The SERS spectrum of the sticky note showed two strong peaks at 1076 and 1589 cm−1 from MBA27 (Fig. 2a), and the peak intensity at 1076 cm−1 showed remarkable long-term stability over three months at room temperature (Fig. 2b). Moreover, the signal represents impressive uniformity and reproducibility with a relative standard deviation (RSD) of 4.8% from 20 randomly selected spots on the sticky note (Fig. 2c and d). Due to the excellent thermal conductivity of hBN,28 the signal was also very stable against photothermal damage by a laser, as demonstrated by only 3.3% RSD under continuous laser irradiation of 600 s (Fig. 2e and f). These advantages guaranteed the capability of self-calibration and measurements for imaging applications. When the SERS sticky note was floated on 1.0 μM crystal violet (CV) solution, it showed strong SERS characteristic peaks of CV at 724, 760, 802, 916, 1174, 1365, 1538 and 1622 cm−1,29 while the Raman spectrum of this solution did not show visible peaks (Fig. S6a). In addition, the control sticky notes in the absence of sAuNSs or lAuNSs, or constructed with monolayer graphene (1LG) instead of hBN all showed much weaker SERS intensities (Fig. S6a and b). The enhancement factors for the SERS peak at 1174 cm−1 were calculated to be 1.1 × 106 for IS-hBN@mAuNSs@hBN, 1.6 × 105 for IS-hBN@lAuNSs@hBN, 3.2 × 105 for IS-hBN@sAuNSs@hBN and 2.0 × 105 for IS-1LG@mAuNSs@1LG sticky notes. Obviously, the presence of both the mAuNS monolayer and hBN effectively improved the SERS activity.
image file: c8sc02078g-f2.tif
Fig. 2 SERS characterization of the SERS sticky note: (a) SERS spectra of the sticky note in the absence and presence of IS. (b) IS peak intensity of the sticky note at 1076 cm−1 in response to time. (c) SERS spectra of 20 randomly selected spots from a 5 mm × 5 mm sticky note and (d) peak intensity at 1076 cm−1. (e) Time series SERS signals of the sticky note with an interval of 10 s at one spot under laser irradiation for 600 s and (f) peak intensity at 1076 cm−1. The data error bars indicate mean ± s.d. (n = 5). The SERS spectra were measured at 785 nm with a laser power of 250 mW and exposure time of 10 s for (a–d) and 1 s for (e and f).

Quantitative response to pyocyanin

To verify the feasibility for quantitative detection of pyocyanin, as a QS signaling molecule, the SERS sticky note was floated on the pyocyanin solution to record the SERS spectra under 785 nm irradiation (Fig. 3a), which exhibited a series of pyocyanin characteristic peaks for ring deformations at 412, 519, 545, 593, 636, 676, 816, 841 and 895 cm−1, N–CH3 wagging at 1171 cm−1, ring stretchings at 1291, 1356, 1408, 1605 and 1622 cm−1, and –CH3 scissoring at 1492 and 1566 cm−1 (ref. 15) (Fig. 3b).
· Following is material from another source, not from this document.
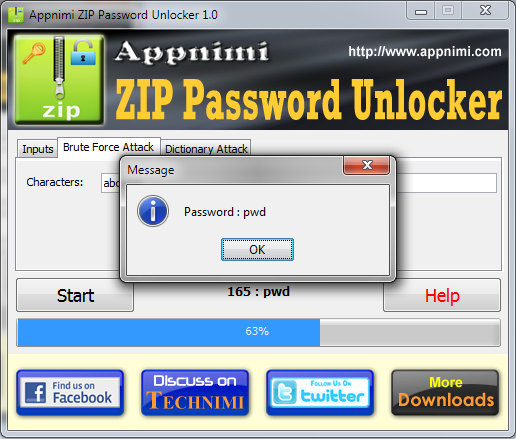
Task: Select the Brute Force Attack tab
Action: tap(109, 147)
The characteristic peak intensities of pyocyanin increased with the increasing concentration, while the intensity of the IS peaks remained stable (Fig. 3c). Taking the peaks at 1076 cm−1 and 1356 cm−1 to represent IS and pyocyanin respectively, the self-calibrated detection signal showed good linear dependence on the logarithmic value of the pyocyanin concentration from 1.0 × 10−9 to 1.0 × 10−4 M (R = 0.9916) (Fig. 3d). The limit of detection (LOD) was calculated from the triple signal-to-noise ratio to be 0.58 nM, which was about 5 orders of magnitude lower than the concentration found in clinical samples30 and also much lower than many previous studies.12,14,31,32
image file: c8sc02078g-f3.tif
Fig. 3 Quantitative response of the SERS sticky note to pyocyanin: (a) Optical image of the sticky note floated on the pyocyanin solution for SERS measurements. Scale bar: 5 mm. (b) SERS spectra of (1) 1.0 × 10−4 M pyocyanin and (2) blank solution from the sticky note. (c) Typical SERS responses of the sticky note to 1.0 × 10−9, 1.0 × 10−8, 1.0 × 10−7, 1.0 × 10−6, 1.0 × 10−5 and 1.0 × 10−4 M pyocyanin. (d) Plot of the SERS intensity at 1356 cm−1 calibrated with IS at 1076 cm−1vs. logarithm of the pyocyanin concentration. The error bars indicate mean ± s.d. (n = 5). The SERS spectra were measured at 785 nm with an exposure time of 10 s and laser power of 250 mW.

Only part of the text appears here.